## Problem requirements
Lines in the data below that contain the word "heading" are to be copied.

(Beginning of Dataset records)

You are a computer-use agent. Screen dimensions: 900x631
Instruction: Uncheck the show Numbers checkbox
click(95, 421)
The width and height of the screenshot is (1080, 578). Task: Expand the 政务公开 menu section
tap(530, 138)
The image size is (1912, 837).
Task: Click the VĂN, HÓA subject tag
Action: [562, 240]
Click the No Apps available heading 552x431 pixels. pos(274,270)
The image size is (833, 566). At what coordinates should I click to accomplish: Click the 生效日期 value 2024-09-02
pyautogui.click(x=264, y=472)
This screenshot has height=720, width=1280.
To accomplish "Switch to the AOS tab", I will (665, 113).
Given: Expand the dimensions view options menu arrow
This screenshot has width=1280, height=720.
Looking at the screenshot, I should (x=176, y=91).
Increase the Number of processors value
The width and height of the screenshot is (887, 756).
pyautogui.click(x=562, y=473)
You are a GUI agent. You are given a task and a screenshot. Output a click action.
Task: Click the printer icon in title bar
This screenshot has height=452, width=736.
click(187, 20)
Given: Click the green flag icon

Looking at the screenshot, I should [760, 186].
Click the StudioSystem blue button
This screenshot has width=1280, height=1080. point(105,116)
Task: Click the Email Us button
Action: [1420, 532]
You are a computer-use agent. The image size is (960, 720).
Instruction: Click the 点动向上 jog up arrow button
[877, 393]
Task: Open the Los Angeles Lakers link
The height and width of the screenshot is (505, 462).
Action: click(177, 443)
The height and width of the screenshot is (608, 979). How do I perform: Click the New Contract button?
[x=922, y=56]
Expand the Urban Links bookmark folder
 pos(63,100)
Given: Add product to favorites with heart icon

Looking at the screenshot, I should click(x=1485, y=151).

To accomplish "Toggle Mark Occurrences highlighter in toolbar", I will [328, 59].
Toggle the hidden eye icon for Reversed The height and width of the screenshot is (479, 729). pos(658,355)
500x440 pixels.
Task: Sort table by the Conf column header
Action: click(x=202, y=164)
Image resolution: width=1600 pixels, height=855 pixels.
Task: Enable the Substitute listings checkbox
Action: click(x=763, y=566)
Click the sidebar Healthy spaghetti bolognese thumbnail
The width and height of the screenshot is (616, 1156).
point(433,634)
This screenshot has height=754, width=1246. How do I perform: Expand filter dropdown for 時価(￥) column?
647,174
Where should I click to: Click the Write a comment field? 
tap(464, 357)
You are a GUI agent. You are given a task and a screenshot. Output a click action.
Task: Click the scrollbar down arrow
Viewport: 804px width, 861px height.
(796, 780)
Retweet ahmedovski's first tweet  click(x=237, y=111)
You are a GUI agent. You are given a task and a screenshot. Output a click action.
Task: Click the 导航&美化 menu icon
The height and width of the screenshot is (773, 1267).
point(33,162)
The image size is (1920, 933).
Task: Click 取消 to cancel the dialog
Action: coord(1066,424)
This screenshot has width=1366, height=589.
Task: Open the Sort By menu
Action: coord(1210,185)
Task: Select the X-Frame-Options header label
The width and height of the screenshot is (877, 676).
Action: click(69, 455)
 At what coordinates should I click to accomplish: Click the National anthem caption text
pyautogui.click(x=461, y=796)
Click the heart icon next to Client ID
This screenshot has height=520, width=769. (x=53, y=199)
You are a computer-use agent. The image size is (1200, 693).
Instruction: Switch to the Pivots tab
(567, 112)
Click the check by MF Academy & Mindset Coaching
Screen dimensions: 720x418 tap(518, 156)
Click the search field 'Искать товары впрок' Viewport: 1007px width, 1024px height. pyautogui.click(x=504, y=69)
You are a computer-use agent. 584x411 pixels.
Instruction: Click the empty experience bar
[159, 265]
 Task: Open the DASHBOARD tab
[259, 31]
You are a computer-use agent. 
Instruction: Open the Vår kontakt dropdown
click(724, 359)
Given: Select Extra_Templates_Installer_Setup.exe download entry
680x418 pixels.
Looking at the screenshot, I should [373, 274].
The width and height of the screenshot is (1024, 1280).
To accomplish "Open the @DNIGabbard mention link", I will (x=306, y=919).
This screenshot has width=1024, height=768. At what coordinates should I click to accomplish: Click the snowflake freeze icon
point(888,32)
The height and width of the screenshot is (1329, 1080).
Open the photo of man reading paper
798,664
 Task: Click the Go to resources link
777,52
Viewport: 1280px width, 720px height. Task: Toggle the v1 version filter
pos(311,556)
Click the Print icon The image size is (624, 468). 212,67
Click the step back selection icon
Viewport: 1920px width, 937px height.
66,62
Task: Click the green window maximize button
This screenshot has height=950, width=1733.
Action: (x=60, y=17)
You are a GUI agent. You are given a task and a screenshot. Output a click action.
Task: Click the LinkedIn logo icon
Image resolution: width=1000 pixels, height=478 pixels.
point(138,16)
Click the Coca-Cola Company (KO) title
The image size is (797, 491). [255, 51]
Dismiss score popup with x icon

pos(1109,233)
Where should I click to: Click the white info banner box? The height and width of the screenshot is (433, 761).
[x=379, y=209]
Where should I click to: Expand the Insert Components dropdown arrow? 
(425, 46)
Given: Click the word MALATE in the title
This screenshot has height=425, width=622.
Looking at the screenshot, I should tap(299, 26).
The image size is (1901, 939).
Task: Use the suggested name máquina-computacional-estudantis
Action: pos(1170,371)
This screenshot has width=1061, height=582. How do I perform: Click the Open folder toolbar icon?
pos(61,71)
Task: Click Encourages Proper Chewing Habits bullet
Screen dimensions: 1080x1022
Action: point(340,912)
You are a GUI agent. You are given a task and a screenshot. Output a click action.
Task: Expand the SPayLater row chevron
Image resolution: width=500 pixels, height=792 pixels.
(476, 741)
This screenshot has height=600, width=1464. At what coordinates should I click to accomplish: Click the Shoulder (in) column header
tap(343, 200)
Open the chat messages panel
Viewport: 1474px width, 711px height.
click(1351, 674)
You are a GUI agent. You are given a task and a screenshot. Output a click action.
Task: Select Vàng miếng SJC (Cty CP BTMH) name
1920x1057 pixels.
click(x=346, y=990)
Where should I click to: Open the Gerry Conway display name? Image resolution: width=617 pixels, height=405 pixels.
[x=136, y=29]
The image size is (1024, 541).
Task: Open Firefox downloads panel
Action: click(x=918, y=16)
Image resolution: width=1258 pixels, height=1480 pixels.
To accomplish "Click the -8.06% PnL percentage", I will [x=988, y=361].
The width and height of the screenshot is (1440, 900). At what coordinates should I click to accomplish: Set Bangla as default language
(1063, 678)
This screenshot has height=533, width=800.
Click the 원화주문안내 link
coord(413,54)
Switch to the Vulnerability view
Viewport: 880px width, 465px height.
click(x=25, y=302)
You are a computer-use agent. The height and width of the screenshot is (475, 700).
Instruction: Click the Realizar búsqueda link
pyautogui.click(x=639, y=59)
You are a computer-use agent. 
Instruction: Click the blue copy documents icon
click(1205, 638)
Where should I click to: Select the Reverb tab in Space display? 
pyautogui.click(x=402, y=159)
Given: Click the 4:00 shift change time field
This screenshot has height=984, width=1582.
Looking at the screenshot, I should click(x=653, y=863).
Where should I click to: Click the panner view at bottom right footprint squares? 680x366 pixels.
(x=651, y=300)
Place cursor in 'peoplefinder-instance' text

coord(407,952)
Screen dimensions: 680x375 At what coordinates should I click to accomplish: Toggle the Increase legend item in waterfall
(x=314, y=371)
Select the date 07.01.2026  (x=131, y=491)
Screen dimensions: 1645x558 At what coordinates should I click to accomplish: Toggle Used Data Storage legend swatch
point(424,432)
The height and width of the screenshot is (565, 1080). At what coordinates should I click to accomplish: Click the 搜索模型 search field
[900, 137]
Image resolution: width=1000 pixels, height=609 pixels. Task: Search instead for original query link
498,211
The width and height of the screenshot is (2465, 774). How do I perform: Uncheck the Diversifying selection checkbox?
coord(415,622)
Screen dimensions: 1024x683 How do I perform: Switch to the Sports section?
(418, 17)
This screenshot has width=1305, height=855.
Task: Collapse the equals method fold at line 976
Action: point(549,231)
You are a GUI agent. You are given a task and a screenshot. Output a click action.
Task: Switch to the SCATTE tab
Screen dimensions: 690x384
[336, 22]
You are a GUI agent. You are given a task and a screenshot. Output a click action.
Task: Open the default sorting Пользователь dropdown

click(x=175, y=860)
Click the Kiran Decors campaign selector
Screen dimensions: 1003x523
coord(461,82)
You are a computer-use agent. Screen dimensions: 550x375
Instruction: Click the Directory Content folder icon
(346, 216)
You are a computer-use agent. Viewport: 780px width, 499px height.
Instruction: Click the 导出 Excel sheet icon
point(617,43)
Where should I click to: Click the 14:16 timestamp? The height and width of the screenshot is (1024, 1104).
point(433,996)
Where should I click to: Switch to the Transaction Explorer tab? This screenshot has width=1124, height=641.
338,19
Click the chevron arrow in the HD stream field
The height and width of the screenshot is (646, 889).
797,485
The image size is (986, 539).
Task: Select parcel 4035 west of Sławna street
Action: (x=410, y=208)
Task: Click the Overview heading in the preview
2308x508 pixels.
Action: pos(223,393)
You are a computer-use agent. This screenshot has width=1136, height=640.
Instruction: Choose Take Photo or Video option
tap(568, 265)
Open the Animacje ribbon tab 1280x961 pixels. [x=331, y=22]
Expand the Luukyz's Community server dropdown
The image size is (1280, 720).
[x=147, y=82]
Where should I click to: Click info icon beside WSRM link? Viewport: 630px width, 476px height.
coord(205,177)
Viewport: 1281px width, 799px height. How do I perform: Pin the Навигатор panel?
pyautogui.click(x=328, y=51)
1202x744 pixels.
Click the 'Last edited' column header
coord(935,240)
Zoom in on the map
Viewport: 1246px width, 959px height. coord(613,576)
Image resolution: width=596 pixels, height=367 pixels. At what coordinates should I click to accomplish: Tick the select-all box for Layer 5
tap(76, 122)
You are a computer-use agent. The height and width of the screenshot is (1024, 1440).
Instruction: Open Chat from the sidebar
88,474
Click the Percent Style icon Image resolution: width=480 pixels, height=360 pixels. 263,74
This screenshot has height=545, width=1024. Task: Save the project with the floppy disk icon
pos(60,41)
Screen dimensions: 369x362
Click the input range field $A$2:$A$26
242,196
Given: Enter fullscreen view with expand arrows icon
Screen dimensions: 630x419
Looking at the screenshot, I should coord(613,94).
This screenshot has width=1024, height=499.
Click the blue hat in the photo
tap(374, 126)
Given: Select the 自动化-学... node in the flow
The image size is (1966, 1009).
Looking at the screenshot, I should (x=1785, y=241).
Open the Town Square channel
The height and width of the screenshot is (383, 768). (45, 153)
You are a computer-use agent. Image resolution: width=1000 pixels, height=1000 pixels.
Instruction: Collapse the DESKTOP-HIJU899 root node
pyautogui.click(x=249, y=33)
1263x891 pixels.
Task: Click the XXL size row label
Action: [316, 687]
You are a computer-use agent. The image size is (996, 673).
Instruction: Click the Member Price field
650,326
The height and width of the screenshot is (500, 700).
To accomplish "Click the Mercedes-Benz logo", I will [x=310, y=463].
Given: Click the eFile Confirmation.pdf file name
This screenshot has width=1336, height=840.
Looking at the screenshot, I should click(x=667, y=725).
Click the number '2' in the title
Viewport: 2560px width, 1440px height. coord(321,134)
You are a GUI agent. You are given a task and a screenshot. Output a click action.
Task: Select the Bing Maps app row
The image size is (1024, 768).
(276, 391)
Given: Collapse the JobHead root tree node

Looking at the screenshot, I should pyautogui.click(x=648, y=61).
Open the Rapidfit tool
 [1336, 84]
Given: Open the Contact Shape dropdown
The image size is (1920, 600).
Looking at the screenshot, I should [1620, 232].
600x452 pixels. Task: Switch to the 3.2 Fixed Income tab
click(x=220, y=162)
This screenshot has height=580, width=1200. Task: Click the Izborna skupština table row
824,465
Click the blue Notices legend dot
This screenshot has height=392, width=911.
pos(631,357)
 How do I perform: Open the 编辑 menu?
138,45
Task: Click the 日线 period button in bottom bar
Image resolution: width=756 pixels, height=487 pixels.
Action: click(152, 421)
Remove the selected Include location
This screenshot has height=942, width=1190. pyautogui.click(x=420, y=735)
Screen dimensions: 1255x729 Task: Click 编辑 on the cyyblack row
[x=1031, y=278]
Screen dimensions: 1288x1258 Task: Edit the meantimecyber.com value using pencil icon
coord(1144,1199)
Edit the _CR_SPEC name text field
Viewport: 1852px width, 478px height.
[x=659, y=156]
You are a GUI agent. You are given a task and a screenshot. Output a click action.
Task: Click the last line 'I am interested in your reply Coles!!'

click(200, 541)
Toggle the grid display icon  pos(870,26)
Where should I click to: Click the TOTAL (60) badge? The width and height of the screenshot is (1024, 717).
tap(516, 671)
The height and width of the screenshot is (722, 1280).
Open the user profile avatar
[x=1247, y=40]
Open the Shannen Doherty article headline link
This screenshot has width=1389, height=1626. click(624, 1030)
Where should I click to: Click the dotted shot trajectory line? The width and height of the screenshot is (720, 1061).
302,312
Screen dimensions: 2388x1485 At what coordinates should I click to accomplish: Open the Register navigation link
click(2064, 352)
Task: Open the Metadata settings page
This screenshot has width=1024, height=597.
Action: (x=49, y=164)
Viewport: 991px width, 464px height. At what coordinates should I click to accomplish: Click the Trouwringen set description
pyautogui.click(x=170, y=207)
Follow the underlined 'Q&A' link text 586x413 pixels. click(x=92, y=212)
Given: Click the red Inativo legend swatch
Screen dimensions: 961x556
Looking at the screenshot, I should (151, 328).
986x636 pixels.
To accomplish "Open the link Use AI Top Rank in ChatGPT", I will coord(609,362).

(End of Dataset records)

## Exercise result
Click the No Apps available heading 552x431 pixels. pos(274,270)
Task: Click the Overview heading in the preview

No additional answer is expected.